#### The problem:
Check every line of the data for the word "computer", and copy those that have it.

Given data below:

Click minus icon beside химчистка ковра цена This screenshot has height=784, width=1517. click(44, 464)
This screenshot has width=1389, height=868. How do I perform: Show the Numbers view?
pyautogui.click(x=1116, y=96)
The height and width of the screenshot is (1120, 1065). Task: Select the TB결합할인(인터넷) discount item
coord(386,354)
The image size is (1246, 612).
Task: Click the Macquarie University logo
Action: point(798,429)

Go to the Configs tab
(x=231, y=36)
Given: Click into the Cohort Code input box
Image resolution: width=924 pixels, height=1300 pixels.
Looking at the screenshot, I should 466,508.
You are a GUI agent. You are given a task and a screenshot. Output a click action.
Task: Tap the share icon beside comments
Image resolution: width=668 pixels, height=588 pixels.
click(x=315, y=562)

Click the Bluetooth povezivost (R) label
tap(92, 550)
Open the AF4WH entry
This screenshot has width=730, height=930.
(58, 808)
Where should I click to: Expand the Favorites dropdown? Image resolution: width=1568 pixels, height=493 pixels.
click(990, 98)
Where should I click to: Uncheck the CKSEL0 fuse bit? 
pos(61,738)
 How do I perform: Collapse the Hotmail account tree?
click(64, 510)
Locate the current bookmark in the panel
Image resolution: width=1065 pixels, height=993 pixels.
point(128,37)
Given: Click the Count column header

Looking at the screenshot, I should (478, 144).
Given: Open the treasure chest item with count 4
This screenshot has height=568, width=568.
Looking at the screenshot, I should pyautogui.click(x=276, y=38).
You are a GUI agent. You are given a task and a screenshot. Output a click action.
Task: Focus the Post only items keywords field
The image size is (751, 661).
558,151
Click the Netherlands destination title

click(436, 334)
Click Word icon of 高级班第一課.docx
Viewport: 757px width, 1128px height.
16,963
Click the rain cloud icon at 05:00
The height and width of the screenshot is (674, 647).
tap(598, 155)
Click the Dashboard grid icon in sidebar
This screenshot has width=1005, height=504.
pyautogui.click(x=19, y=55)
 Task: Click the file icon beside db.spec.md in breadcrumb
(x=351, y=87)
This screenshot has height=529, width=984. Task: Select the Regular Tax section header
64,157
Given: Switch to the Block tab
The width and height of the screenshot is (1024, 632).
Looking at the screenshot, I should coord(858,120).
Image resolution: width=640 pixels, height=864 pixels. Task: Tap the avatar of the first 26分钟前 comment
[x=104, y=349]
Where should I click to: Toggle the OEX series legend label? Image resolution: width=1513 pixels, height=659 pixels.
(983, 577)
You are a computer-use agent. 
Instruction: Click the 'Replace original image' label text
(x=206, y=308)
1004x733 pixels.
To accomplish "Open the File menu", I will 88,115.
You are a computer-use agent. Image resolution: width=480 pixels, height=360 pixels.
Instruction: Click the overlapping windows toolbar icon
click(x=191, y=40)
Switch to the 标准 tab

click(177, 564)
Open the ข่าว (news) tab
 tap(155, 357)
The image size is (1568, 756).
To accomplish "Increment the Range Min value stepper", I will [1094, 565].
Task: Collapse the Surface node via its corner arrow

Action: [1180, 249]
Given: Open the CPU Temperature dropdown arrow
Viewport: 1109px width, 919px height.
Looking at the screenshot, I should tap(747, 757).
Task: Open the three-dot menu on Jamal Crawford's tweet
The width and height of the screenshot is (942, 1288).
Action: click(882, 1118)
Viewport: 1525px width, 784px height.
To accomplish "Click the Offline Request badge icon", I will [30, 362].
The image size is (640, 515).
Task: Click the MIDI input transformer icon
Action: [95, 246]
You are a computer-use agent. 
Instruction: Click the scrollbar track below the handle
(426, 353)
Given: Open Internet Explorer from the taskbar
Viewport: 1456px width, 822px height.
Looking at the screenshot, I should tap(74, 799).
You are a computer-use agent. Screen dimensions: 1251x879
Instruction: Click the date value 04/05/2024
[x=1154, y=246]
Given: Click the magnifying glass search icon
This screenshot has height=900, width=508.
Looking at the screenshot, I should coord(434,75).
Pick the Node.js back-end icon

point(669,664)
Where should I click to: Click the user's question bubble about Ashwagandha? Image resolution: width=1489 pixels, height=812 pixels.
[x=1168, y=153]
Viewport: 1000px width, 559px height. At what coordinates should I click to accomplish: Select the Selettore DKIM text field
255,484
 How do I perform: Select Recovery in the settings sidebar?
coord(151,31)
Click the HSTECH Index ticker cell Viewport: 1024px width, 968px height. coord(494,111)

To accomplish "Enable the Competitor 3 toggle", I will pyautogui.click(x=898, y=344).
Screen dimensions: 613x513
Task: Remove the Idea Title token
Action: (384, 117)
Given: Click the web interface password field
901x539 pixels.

End of Given data.

#### Answer to this task:
You are a computer-use agent. 
You are a computer-use agent. Image resolution: width=480 pixels, height=360 pixels.
You are a computer-use agent. 
You are a computer-use agent. Screen dimensions: 1251x879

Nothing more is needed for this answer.